Pero no. La huerta de mi abuela, que era un quinchito así, mal señalado, estaba en campo los muertos. Por entonces pensaba que la gente prefería tener la huerta por el soto porque el nombre del lugar donde se encontraban situadas las otras resultaba poco atractivo. Y eso que, a veces, y para que no me resultara tan árida la excursión veía a mi abuela salir del paso como podía, sin pronunciar el topónimo, con la sana intención de que no le cogiera prevención al sitio, mientras enganchaba el caldero de regar: “Anda hijo, vámonos ya para acerón, que se hace tarde”. Fuera bajo esta denominación o no, la tarde de riego y recolecta de hortalizas en la huerta de la abuela era una aventura que no tenía parangón. Más temprano que tarde, con tiempo calculado para estar en casa de vuelta antes del toque de las primeras del rosario, nieto y abuela con los calderitos, los fardeles y la azada tomaban el camino de la carretera. Generalmente el nieto, renqueante, caminaba sujeto por una mano a la de su abuela y, en la otra, haciendo malabarismos para que no acabara en el suelo, la rebanada de hogaza untada de aceite y espolvoreada de azúcar que, las tardes de huerta, solía ser el plato principal de la merienda. Para que la rebanada pasara el gaznate del todo era obligada la parada en la fuente -¡sí señores, la fuente!- de campo los muertos para que el mentecato se pegara un buen trago de agua fresca.

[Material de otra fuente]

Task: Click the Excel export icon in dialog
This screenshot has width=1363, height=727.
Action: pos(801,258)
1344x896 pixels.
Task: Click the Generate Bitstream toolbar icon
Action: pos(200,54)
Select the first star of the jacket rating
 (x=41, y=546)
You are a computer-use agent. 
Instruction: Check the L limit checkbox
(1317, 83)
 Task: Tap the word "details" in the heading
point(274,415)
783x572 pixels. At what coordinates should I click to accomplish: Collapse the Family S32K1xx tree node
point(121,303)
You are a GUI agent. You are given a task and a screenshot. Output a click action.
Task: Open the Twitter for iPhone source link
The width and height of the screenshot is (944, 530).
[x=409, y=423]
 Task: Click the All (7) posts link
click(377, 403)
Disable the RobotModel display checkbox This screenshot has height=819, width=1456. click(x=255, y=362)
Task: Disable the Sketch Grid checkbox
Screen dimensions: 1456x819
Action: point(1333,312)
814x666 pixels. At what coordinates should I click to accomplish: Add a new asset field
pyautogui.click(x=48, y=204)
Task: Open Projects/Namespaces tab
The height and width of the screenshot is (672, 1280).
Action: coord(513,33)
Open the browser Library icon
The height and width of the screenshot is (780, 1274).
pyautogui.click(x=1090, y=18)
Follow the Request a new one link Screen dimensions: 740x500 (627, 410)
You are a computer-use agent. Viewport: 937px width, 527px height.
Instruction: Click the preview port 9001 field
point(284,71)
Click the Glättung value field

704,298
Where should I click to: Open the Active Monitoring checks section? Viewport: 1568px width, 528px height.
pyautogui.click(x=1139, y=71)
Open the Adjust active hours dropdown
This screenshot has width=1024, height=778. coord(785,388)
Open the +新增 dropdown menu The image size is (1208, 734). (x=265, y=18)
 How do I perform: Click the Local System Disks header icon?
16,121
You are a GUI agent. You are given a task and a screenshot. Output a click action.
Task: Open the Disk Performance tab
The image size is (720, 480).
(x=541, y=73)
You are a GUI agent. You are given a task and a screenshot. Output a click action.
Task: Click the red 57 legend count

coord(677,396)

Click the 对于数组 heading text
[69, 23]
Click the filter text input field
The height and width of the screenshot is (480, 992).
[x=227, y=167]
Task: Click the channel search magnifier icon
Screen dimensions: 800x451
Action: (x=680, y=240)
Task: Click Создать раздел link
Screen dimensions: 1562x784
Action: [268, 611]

- Agüela la fuente está seca
- ¡Calla cencerro!, que no lo está. Nada más hay que cebarla. Ahora sacamos un poco de agua del pozo y vienes tú a hacerlo.
- Agüela ¿por qué esta agua tiene este sabor?
- Cuentan que aquí hubo una batalla y…, bueno, ya te lo contaré otro día. Ahora vamos a escape que se hace tarde…

La huerta de mi abuela era un vergel fascinante. O, al menos, a mí me lo parecía. Sin acertar a explicarme cómo, con el esfuerzo de sus manos y algunos calderos de agua, todo aquél derroche de fertilidad se hacía posible. Allí brotaban berzas, aquí patatas, junto al pozo garbanzos y vainillas, y por el otro lado tomates, cebollas y otras delicias de menor cuantía. Aquél prodigio de la naturaleza era algo difícil de entender para mí. Y, en el centro de aquél milagro, como el guardián máximo del enigma, estaba el pozo. Un pozo que, abierto a ras del suelo y tapado precariamente con unos tablones, ejercía sobre mí, y desde el momento mismo de atravesar el portillo detrás de mi abuela, una mezcla de atracción y rechazo. Lo veía como un agujero oscuro que con sólo presentirlo ya me angustiaba y, a la vez, hechizaba de una forma insoportable. El pozo de la huerta de mi abuela fue el auténtico protagonista de mis sueños infantiles. Algunas noches era el escondite de un monstruo comegentes que nos mantenía a todos a raya y, además, sin una mala lechuga que llevarnos a la ensalada. Pero otras, era una fuerza irresistible que tiraba de mí, allá donde estuviera, para tragarme sin piedad. Con monstruo o sin él no había tranquilidad para mí mientras la abuela, cordel tras cordel, sacaba calderos de agua para darle de beber a las verduras.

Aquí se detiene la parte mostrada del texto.